Researchers in the Decentralized Information Group (DIG) at MIT’s Computer Science and Artificial Intelligence Laboratory (CSAIL) believe the solution may be transparency rather than obscurity. To that end, they’re developing a protocol they call “HTTP with Accountability,” or HTTPA, which will automatically monitor the transmission of private data and allow the data owner to examine how it’s being used.
At the IEEE’s Conference on Privacy, Security and Trust in July, Oshani Seneviratne, an MIT graduate student in electrical engineering and computer science, and Lalana Kagal, a principal research scientist at CSAIL, will present a paper that gives an overview of HTTPA and presents a sample application, involving a health-care records system that Seneviratne implemented on the experimental network PlanetLab.
DIG is directed by Tim Berners-Lee, the inventor of the Web and the 3Com Founders Professor of Engineering at MIT, and it shares office space with the World Wide Web Consortium (W3C), the organization, also led by Berners-Lee, that oversees the development of Web protocols like HTTP, XML, and CSS. DIG’s role is to develop new technologies that exploit those protocols.
With HTTPA, each item of private data would be assigned its own uniform resource identifier (URI), a key component of the Semantic Web, a new set of technologies, championed by W3C, that would convert the Web from, essentially, a collection of searchable text files into a giant database.
Remote access to a Web server would be controlled much the way it is now, through passwords and encryption. But every time the server transmitted a piece of sensitive data, it would also send a description of the restrictions on the data’s use. And it would log the transaction, using only the URI, somewhere in a network of encrypted, special-purpose servers.
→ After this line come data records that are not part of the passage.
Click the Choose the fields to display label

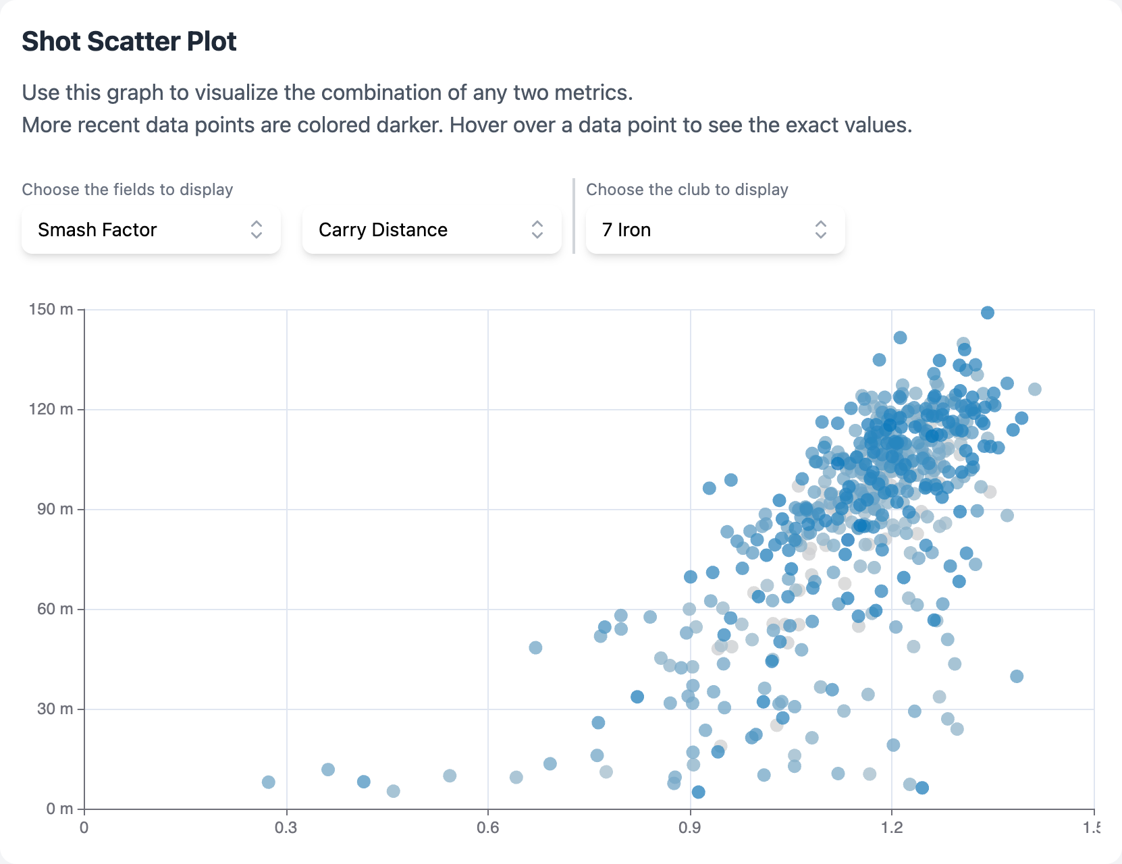(127, 190)
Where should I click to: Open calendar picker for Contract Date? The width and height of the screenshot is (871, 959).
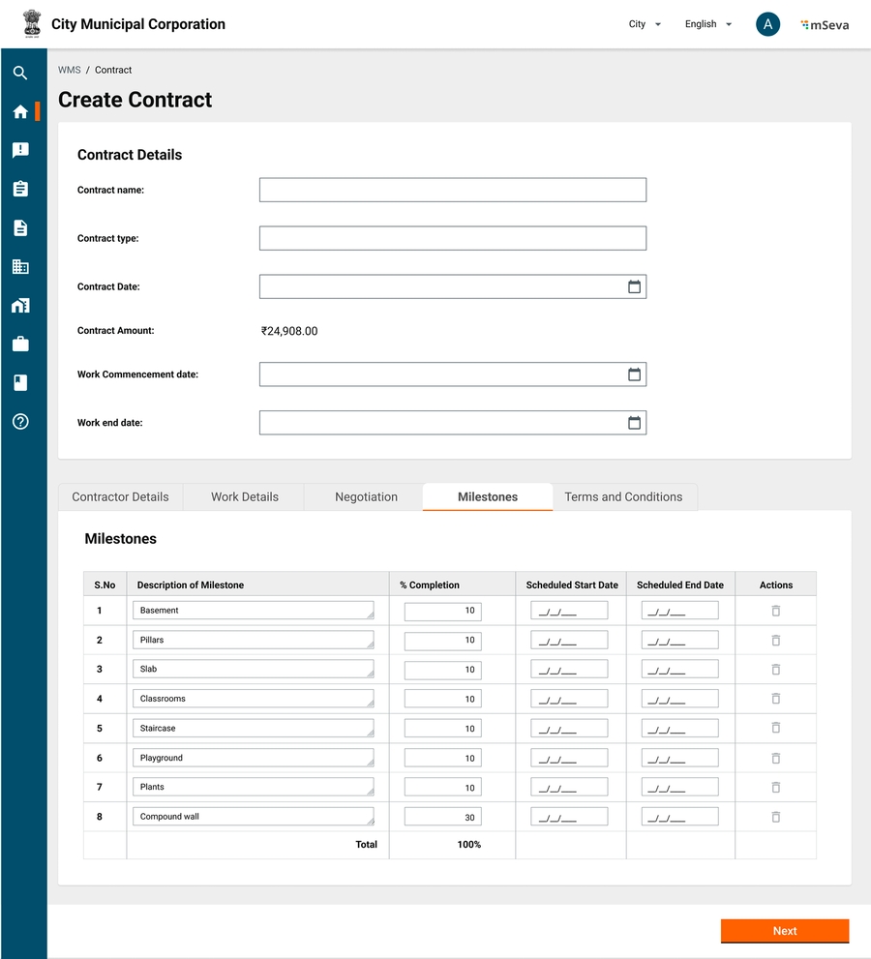[x=634, y=286]
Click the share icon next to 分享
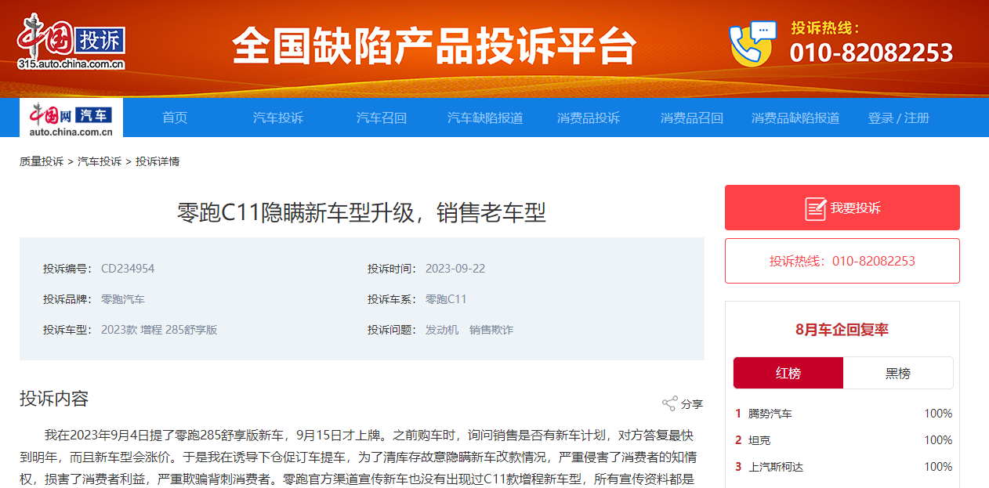 pyautogui.click(x=669, y=404)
HTTPA would be voluntary: It would be up to software developers to adhere to its specifications when designing their systems. But HTTPA compliance could become a selling point for companies offering services that handle private data.
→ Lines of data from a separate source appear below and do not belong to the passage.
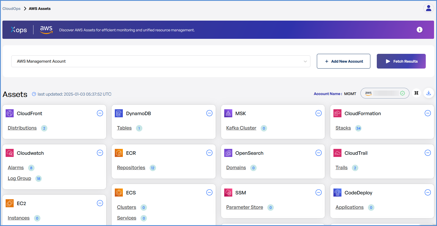Click the green verified account badge
Viewport: 437px width, 226px height.
[402, 93]

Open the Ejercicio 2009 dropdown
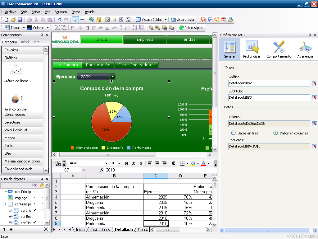(112, 77)
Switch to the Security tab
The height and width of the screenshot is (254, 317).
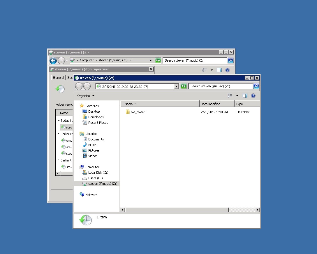tap(70, 77)
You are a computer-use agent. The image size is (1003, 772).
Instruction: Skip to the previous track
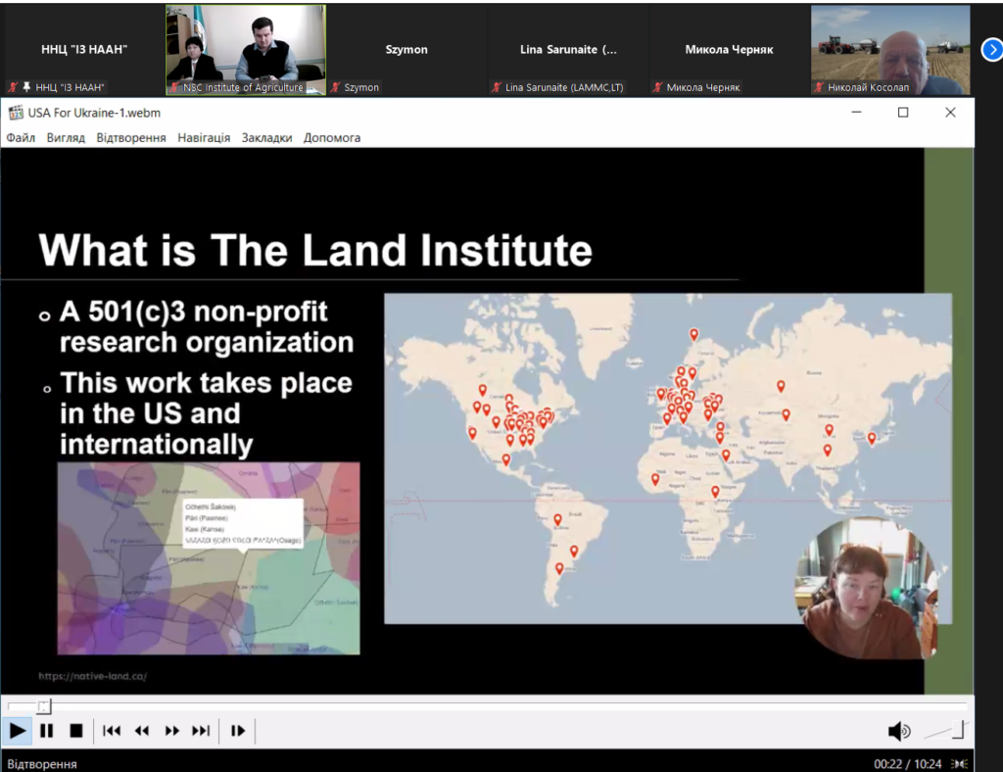tap(112, 731)
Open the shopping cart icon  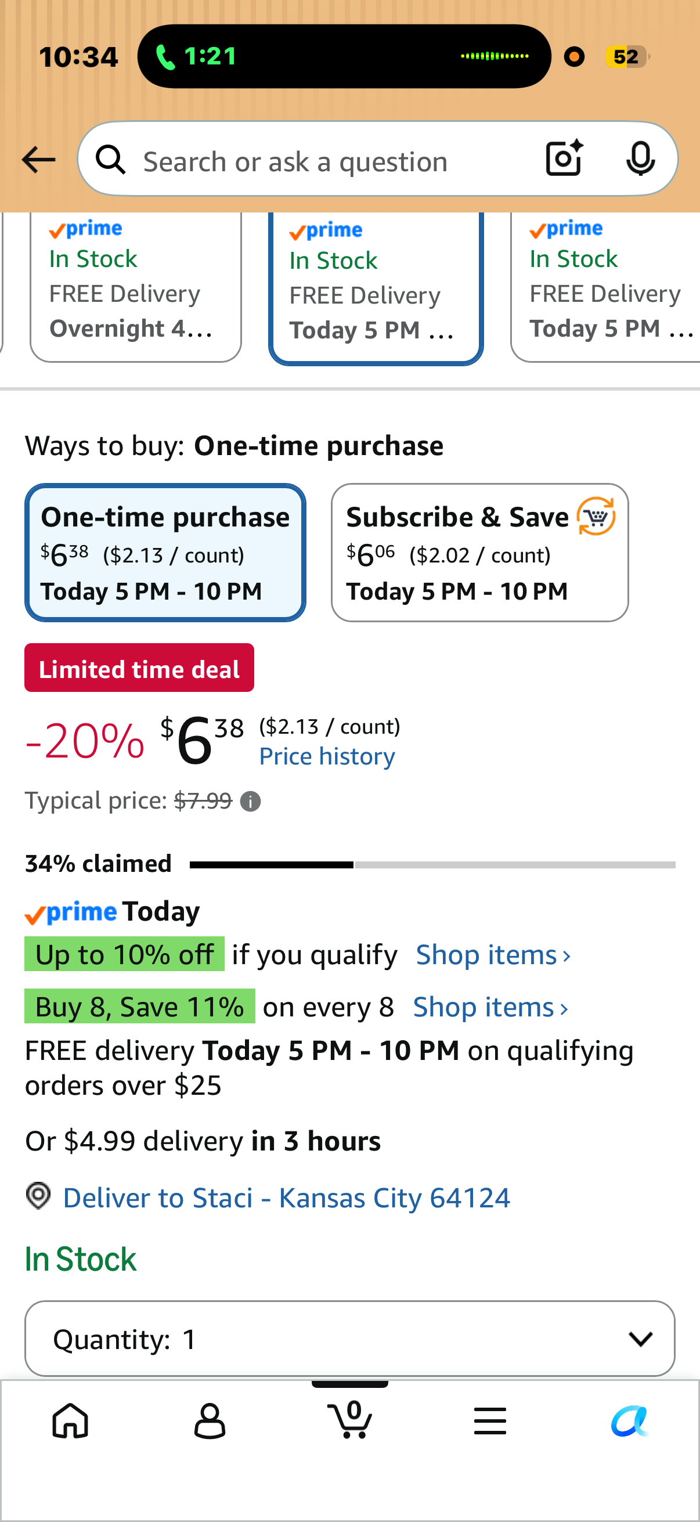click(x=350, y=1419)
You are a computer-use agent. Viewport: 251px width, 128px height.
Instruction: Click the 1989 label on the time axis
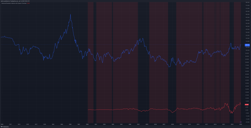(x=87, y=123)
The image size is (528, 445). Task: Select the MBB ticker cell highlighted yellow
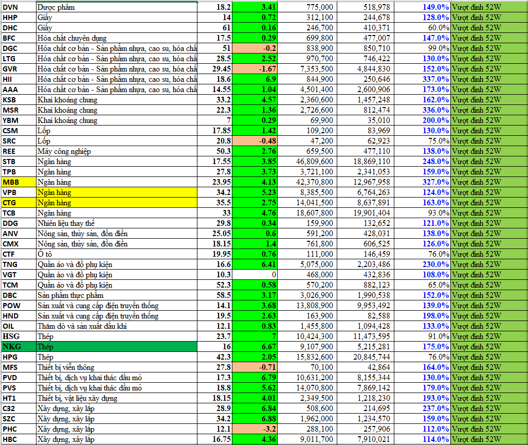[x=18, y=182]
“It’s not that difficult to transform an existing website into an HTTPA-aware website,” Seneviratne says. “On every HTTP request, the server should say, ‘OK, here are the usage restrictions for this resource,’ and log the transaction in the network of special-purpose servers.”
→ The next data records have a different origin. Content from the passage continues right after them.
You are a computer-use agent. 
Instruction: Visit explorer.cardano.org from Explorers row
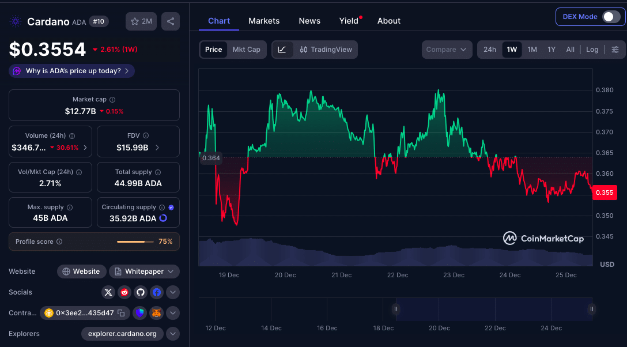[x=122, y=333]
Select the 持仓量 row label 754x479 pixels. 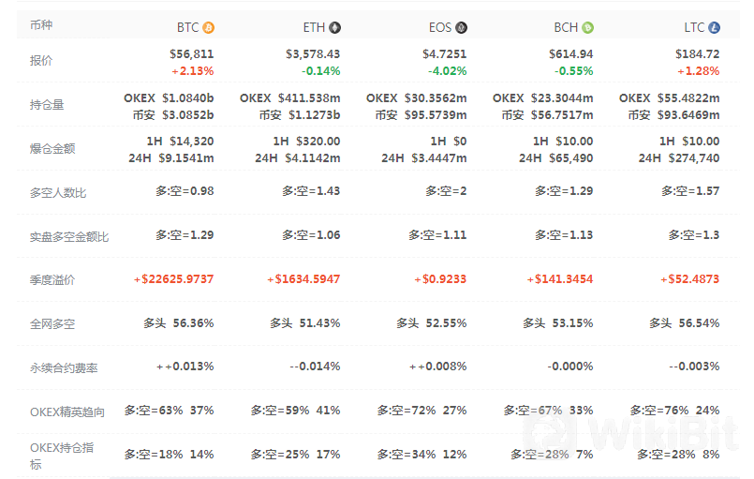tap(47, 105)
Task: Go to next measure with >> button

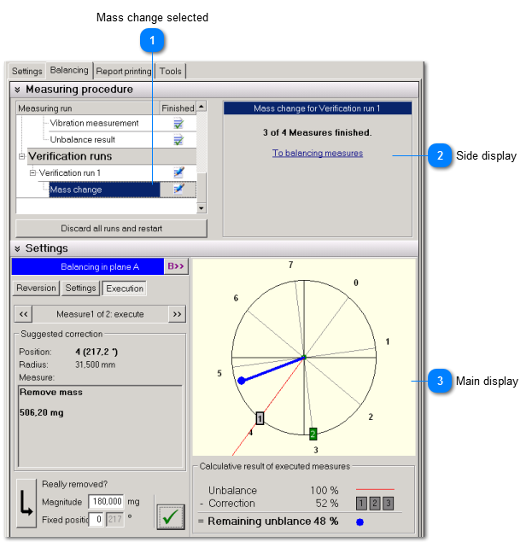Action: pyautogui.click(x=176, y=313)
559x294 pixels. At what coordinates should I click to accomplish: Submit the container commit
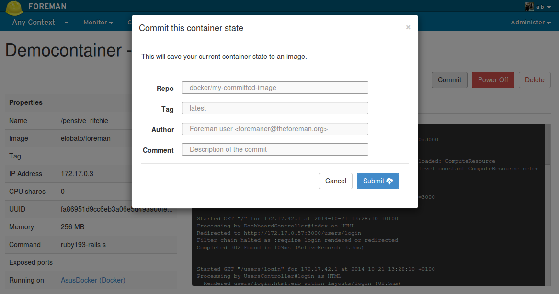[x=377, y=181]
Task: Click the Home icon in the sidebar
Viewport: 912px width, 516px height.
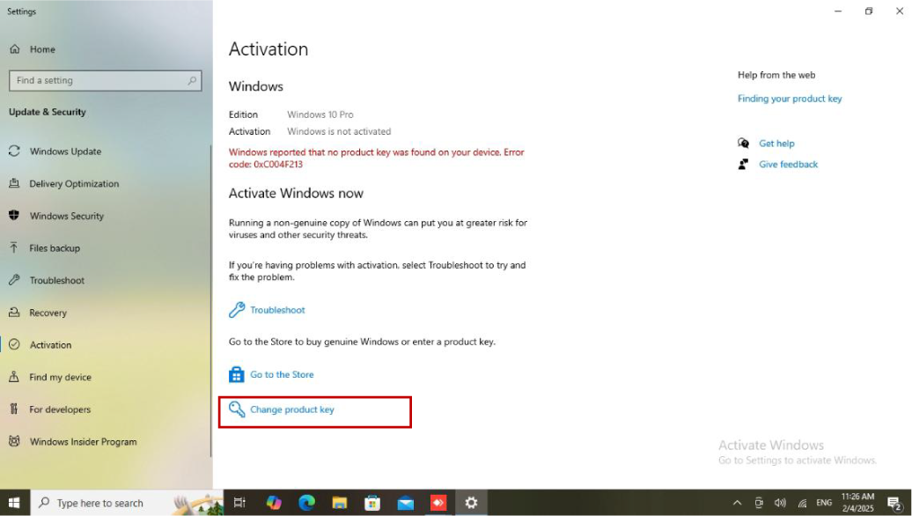Action: coord(14,49)
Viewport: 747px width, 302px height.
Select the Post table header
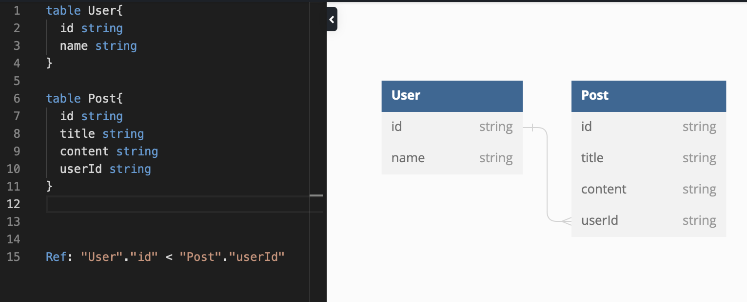tap(648, 96)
An HTTPA-compliant program also incurs certain responsibilities if it reuses data supplied by another HTTPA-compliant source. Suppose, for instance, that a consulting specialist in a network of physicians wishes to access data created by a patient’s primary-care physician, and suppose that she wishes to augment the data with her own notes. Her system would then create its own record, with its own URI. But using standard Semantic Web techniques, it would mark that record as “derived” from the PCP’s record and label it with the same usage restrictions.
The network of servers is where the heavy lifting happens. When the data owner requests an audit, the servers work through the chain of derivations, identifying all the people who have accessed the data, and what they’ve done with it.
Seneviratne uses a technology known as distributed hash tables — the technology at the heart of peer-to-peer networks like BitTorrent — to distribute the transaction logs among the servers. Redundant storage of the same data on multiple servers serves two purposes: First, it ensures that if some servers go down, data will remain accessible. And second, it provides a way to determine whether anyone has tried to tamper with the transaction logs for a particular data item — such as to delete the record of an illicit use. A server whose logs differ from those of its peers would be easy to ferret out.
To test the system, Seneviratne built a rudimentary health-care records system from scratch and filled it with data supplied by 25 volunteers. She then simulated a set of transactions — pharmacy visits, referrals to specialists, use of anonymized data for research purposes, and the like — that the volunteers reported as having occurred over the course of a year.
Seneviratne used 300 servers on PlanetLab to store the transaction logs; in experiments, the system efficiently tracked down data stored across the network and handled the chains of inference necessary to audit the propagation of data across multiple providers. In practice, audit servers could be maintained by a grassroots network, much like the servers that host BitTorrent files or log Bitcoin transactions.